Лететь на место я должен был с геодезистом Сашей Хлопониным из Киева. Лететь с пересадкой, а потом еще километров 250—300 через джунгли на реку Замбези, потом паромом на другой берег и еще немножко. Мы с Сашей познакомились в ресторане гостиницы «Турижму» на Байше, где жили очень многие кооперанты, – так в Мозамбике называли иностранных специалистов. Выезжать надо было срочно, бухгалтерия не успевала выдать нам деньги, продовольственный магазин почему-то не мог «затарить» нас в долг. При высочайшей бдительности всяческого начальства, посольства, коммунистов и комсомольцев мы летели, тем не менее, в джунгли за пару тысяч километров от столицы без денег и без продовольствия. Саша, как человек взрослый и думающий, естественно, волновался. Я, по-юношески легкомысленный, всячески его успокаивал:
– Саша, да не беспокойтесь. Разберемся. Я свободно говорю по-португальски, там дикие люди. Что-нибудь выменяем, что-нибудь придумаем.

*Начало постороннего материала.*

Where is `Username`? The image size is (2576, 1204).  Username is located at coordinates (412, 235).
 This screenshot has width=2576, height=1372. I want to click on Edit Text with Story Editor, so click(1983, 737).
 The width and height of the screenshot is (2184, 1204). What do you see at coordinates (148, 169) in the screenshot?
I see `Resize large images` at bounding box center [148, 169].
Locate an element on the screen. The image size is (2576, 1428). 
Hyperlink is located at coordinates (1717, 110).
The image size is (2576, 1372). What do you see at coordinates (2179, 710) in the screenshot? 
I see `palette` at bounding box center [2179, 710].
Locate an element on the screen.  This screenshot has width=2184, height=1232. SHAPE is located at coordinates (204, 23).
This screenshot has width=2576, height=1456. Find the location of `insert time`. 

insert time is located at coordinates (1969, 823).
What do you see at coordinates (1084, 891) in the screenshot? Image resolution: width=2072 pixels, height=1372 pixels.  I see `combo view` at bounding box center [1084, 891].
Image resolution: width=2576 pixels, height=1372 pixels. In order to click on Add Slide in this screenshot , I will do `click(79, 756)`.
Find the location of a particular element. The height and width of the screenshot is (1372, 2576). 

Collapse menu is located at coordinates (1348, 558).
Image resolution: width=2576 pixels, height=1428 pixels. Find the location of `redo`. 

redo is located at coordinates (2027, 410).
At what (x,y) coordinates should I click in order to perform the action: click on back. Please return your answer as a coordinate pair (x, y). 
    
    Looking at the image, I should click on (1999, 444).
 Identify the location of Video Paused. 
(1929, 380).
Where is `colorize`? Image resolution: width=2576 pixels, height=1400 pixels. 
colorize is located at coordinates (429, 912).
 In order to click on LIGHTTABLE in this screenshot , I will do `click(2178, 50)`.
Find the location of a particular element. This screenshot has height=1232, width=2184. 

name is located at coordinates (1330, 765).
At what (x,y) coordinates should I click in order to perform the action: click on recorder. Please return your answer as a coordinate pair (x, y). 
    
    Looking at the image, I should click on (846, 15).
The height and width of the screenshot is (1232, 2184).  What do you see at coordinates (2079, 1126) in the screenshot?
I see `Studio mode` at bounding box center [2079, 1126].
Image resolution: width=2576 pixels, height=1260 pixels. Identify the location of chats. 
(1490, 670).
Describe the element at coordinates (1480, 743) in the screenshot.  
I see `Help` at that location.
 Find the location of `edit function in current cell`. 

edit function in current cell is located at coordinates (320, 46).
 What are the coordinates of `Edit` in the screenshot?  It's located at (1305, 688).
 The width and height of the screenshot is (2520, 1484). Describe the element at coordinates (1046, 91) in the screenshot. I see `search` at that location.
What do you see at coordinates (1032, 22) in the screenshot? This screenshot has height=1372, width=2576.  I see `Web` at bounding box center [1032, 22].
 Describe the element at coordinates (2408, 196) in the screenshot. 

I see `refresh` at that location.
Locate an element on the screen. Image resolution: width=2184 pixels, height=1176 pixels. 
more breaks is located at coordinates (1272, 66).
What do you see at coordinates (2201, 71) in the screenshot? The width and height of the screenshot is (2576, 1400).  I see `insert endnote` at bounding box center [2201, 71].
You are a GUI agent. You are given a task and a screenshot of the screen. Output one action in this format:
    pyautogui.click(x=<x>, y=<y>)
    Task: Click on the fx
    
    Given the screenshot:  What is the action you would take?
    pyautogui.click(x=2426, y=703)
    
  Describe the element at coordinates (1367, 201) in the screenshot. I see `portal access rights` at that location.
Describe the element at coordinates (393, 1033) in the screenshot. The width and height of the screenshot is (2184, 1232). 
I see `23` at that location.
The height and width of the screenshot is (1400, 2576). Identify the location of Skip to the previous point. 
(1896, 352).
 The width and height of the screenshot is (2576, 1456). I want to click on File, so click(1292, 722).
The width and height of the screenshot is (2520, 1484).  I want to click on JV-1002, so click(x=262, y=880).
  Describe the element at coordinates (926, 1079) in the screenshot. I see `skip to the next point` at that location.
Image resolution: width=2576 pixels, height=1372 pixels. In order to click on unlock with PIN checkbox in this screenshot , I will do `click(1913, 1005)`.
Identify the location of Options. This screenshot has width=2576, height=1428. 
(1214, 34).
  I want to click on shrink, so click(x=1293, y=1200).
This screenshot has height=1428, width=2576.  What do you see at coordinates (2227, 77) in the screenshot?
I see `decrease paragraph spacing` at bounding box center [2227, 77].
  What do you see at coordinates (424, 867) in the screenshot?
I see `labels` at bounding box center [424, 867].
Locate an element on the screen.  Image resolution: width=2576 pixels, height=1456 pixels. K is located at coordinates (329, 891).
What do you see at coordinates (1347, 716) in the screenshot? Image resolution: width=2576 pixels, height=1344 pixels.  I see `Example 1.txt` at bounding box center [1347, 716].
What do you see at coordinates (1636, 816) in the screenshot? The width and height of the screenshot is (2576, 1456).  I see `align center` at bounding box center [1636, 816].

Саша посмотрел на меня и поинтересовался моим возрастом. Я ответил, что мне 21 год. Тогда он мне сказал:
– Леша, запомни на всю свою оставшуюся жизнь – на нашей планете диких людей больше не осталось, – Саша сделал паузу, – кроме нашего начальства.
Сейчас мне за пятьдесят, – Саша был прав.
Перед отлетом мы прошли собеседование у советского врача. Тот жил на вилле в районе отеля «Полана» (в те годы один из самых роскошных отелей Восточной Африки, как сейчас – не знаю) и привез с собой не только жену, но и собаку! Собака за границей в те времена – это почти так же трудно, как в космос слетать!
Нам надо было остерегаться всего, опасность поджидала нас в воде, фруктах, да вообще практически в любой еде, на улице, в контакте с людьми; везде была инфекция и зараза. Значительная часть болезней могла иметь летальный исход. Безопасно было есть консервы из советского магазина и находиться в обществе советских людей.
Выйдя на улицу после беседы-лекции, Саша спросил меня:
– Алексей, ты знаешь, что, то единственное, что не грозит нам с тобой в Африке?
– Что?
– Задержка месячных.
Я был чистый мальчик, на юмор среагировал через несколько лет.